自己保身と自己憐憫、そして希望/『羅生門』

自己保身と自己憐憫、そして希望/『羅生門』:目次

絶え間ない雨の音の聞こえる羅生門と緊張感の満ちる藪の中

羅生門』は、エゴイズム丸出しの人間に触れ続け、人間不信に陥った果てに、かすかな希望を見出すまでを描いた物語。羅生門でのシーンでは、絶え間なく降り続ける激しい雨の音が、わたしたちの心をざわざわと落ち着かなくさせる。藪の中の出来事を回想するシーンでは、ぎらぎらと照りつける太陽の光とそれを遮る無数の木の枝葉が織りなす、白黒のはっきりとしたコントラストが、息詰まる緊張感をわたしたちに与える。物語はこのふたつの世界を行き来しながら進む。

舞台は平安時代。京の都の羅生門の下で雨宿りをする木こりと旅法師。羅生門の半分は大きくうち崩れてしまっている。戦乱、伝染病の流行、火事や大風、地震飢饉などの不幸が相次ぎ、さらには夜な夜な盗賊が盗みを働いてまわるなど、京の都は荒れ果てていた。今にも崩れ落ちそうな羅生門の荒れ果てた姿は、荒涼としているのは京の都だけではなく、そこに住む人々の心までもが荒涼としたものに覆い尽くされてしまったことを示しているかのようだ。

木こりと旅法師はそんな羅生門の下で雨宿りしていたが、そこへ今度は下人が駆け込んでくる。雨を逃れるためなのだろう。羅生門に下では、呆然としたまま「わからない、わからない」とつぶやき続ける木こりと、やはり呆然と座り込んでいる旅法師。そんなふたりに興味を持ち、話しかける下人。そこで、木こりと旅法師が検非違使庁で見聞きしたばかりの、恐ろしくて奇妙な話を聞き出すところから、物語ははじまる。

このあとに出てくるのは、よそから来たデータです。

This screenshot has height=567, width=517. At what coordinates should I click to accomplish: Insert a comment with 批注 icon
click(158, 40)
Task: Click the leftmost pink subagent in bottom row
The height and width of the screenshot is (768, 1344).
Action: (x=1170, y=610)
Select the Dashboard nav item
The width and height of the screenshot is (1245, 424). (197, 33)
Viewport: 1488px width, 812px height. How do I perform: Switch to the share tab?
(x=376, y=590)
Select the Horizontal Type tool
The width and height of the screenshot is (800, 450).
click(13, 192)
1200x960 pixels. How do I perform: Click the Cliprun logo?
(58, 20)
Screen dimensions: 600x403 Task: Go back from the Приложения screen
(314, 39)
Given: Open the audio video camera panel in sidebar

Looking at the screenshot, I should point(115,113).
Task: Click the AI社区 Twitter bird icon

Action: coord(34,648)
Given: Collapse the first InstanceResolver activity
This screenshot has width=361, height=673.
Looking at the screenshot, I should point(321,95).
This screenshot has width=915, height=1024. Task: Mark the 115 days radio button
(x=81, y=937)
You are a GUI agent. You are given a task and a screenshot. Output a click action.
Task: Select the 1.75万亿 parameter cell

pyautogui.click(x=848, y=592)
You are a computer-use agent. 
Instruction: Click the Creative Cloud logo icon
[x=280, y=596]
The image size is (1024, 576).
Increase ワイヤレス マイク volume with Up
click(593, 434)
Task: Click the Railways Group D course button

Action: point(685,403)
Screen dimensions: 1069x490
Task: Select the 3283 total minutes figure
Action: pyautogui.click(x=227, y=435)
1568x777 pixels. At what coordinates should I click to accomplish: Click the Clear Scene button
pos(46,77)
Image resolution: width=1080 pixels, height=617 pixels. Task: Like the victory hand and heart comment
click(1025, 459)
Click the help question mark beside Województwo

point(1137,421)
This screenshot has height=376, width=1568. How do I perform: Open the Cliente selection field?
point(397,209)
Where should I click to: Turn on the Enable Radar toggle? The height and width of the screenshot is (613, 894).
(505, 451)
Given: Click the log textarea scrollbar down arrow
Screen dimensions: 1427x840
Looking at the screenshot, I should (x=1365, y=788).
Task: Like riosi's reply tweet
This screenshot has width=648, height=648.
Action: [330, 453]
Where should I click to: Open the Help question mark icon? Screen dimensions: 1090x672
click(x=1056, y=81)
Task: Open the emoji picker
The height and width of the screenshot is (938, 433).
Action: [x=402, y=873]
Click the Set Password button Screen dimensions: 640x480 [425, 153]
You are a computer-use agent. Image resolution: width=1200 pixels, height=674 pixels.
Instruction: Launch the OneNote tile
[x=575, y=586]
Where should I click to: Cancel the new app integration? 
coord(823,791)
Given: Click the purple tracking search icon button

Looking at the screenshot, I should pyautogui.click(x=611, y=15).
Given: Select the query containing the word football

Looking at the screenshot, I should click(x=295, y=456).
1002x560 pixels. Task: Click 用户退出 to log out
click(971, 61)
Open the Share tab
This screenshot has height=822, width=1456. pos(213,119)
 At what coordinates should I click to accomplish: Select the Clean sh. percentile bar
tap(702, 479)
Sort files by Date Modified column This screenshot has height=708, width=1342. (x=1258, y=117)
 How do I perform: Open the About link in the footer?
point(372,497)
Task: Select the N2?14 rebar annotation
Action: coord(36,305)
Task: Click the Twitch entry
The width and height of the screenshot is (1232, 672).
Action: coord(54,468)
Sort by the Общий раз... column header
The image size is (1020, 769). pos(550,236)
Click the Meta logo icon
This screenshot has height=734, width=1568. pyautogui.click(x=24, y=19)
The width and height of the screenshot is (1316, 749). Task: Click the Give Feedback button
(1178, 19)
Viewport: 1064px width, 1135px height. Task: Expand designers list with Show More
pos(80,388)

木こりと旅法師が呼び出された検非違使庁では、事件の関係者がそれぞれが自分に都合のよい話をした。事件の関係者の話は、みな自分を憐れみ、そして自分を少しでもよく見せようとした、エゴイズムがむき出しになった話だった。物語が進むにつれ、そんな話をさんざん聞かされたあとだったために、木こりと旅法師はすっかり人間不信に陥っていたことがわかってくる。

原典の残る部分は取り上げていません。